Looking at the public companies in the portfolio at today's valuations FB shares can be sold at a $2.5 million gain. SSNI will become available for sale in one month but at current valuation represents a $2.7 million loss. The shining star is CTRL which can't be sold until early 2014 but currently carries a $9 million gain. What this tells me is that we're most likely looking at a realized loss for 2013. The question management must answer is do they want the blemish of a 0-5 scorecard on realized failed investments for 2013 or do they want to unload some or all of the FB shares? The SSNI shares trading a loss will most likely be sold in 2014 in hopes of breaking even or at very least using some of those losses to offset the CTRL gains.
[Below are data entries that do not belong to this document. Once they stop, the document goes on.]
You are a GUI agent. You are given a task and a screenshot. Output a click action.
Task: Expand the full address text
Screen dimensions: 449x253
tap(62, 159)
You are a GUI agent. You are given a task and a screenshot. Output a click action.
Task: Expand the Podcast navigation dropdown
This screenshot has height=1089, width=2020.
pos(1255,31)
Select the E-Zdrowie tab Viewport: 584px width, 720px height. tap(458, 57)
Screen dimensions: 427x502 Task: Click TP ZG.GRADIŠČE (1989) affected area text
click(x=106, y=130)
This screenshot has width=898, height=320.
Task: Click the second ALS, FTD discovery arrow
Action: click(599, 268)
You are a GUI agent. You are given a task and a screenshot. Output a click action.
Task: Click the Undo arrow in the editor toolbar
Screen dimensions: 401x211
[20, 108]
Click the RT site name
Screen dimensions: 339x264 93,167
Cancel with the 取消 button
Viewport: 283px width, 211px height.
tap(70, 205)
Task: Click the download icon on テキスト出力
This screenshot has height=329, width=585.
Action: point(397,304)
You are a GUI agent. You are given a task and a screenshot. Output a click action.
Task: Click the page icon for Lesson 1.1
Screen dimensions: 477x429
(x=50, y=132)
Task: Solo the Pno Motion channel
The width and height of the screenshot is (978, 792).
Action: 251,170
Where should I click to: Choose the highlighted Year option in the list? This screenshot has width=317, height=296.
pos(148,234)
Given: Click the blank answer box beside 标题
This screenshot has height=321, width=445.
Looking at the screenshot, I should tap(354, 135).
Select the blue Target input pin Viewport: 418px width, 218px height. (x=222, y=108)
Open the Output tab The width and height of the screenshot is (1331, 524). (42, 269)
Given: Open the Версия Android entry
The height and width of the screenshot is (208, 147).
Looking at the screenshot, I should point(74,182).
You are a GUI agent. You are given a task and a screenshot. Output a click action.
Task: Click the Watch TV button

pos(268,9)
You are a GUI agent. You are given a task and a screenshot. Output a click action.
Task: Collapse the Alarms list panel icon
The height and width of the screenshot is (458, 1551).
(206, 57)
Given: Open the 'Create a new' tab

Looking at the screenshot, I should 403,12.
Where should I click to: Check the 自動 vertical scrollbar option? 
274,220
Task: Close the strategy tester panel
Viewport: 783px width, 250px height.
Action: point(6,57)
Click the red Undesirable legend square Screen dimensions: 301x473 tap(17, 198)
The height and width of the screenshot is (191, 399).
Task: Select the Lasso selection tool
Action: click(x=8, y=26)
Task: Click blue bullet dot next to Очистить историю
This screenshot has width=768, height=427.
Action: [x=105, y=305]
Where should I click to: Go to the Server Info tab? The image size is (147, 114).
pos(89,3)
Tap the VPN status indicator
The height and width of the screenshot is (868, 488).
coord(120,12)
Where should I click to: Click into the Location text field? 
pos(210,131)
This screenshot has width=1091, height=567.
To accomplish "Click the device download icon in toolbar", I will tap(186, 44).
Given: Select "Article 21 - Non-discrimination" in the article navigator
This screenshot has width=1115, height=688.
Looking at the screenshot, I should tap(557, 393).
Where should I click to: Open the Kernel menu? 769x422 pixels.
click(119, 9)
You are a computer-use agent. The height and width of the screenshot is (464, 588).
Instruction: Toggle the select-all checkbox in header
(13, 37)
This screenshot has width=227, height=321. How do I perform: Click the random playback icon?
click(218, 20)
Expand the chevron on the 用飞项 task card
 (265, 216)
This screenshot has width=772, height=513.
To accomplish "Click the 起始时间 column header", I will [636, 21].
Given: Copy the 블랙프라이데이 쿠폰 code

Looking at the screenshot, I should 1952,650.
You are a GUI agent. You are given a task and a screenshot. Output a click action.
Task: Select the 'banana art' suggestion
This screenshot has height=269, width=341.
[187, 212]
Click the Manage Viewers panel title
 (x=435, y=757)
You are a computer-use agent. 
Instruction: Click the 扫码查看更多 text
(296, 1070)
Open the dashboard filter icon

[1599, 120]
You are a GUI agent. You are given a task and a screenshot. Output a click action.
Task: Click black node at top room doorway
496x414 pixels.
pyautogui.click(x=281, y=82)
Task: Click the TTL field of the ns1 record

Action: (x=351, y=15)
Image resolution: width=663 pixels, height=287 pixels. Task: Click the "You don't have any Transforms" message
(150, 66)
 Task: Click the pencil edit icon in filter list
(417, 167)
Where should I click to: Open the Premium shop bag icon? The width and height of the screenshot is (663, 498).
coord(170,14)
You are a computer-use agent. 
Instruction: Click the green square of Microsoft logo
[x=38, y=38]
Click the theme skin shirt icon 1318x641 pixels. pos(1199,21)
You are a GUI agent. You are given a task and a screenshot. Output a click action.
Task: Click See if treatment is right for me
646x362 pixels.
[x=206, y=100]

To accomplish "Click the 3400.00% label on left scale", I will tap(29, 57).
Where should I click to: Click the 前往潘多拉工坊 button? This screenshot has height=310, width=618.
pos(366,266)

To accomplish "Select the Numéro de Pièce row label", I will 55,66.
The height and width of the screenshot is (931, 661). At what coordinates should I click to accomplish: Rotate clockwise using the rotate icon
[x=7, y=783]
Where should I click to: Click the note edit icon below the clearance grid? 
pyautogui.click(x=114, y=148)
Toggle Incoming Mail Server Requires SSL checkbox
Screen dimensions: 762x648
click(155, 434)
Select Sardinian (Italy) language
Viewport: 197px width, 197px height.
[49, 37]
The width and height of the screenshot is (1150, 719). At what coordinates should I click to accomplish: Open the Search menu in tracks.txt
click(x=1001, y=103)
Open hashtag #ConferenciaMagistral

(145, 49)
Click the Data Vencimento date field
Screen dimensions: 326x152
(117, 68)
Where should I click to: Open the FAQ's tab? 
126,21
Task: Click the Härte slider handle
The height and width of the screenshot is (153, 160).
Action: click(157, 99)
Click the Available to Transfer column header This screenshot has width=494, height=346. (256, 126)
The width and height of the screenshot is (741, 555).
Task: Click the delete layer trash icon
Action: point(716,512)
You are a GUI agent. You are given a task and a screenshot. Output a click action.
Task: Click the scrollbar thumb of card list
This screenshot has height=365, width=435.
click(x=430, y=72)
...We've said it consistently, we know that we're not being paid to manage a portfolio of public companies. We also aren't looking to sell shares that we think are significantly undervalued. Facebook obviously has had a huge move and we think by the way the fundamentals for Facebook are outstanding as we look ahead. And I think what you'll see us do is to execute on kind of smart portfolio management as it relates to Facebook in the short to intermediate term just because we think that's the appropriate thing to do with the strategy that we have.

One thing on many investors mind is what happened to all that cash and what does that mean for the future. At the end of Q1 there was $16 million in a money market account which has all since been removed. $10 million went to buy Coursera, the education technology company. Two smaller investments totaling $1 million went into Jawbone, the speaker accessory and technology company, and oDesk, a LinkedIn (LNKD) for freelancers. As far as existing portfolio companies $1.7 million went into Zocdoc the recent quarter, $1.4 million into SugarCRM, and another million into Solexel, DailyBreak, CUX and Always On.

With an admittedly low cash reserve what can be done? A secondary offering "at current prices" is off the table according to management but many investors are speculating on a possible debt offering. The ideal and most shareholder friendly option would be to unload the public companies. If the entire position in Facebook or Control4 was closed it'd leave enough cash on hand to put investors minds at ease. My gut tells me the Control4 position will be closed in its entirety while I'm a believer that the Facebook position will be managed more carefully and a small position may remain indefinitely. This is pure speculation but from the conference calls it is clear that although management doesn't want to be a portfolio of public companies that they do think Facebook has long term value. Now imagine a post-Twitter-IPO world after GSVC's lock up period has expired - will it close the entire $40+ million position?

Although it seems like the story for GSVC is changing it really is not. The marketing of this fund harks back to the title of CEO Michael Moe's book "Finding The Next Starbucks." The reason why most people invest in GSVC is because of Twitter. Before that it was Facebook. Big names are needed to attract attention. I think that we'll see that as GSVC exits from the majority (if not entirety) of its position in Facebook and eventually Twitter and begin to pick up shares in existing portfolio company Spotify. And to completely speculate I wouldn't be surprised in the slightest to see future investments in either Pintrest (social media), Square (mobile credit card processing) or possibly Soundcloud (online audio distribution). All 3 shares can be traded on SharesPost.com (which is also owned by GSVC in a 1% position), and these companies already fit into the existing investment themes of social/mobile/cloud and they all have the name recognition that GSVC needs in its portfolio to maintain shareholder interest.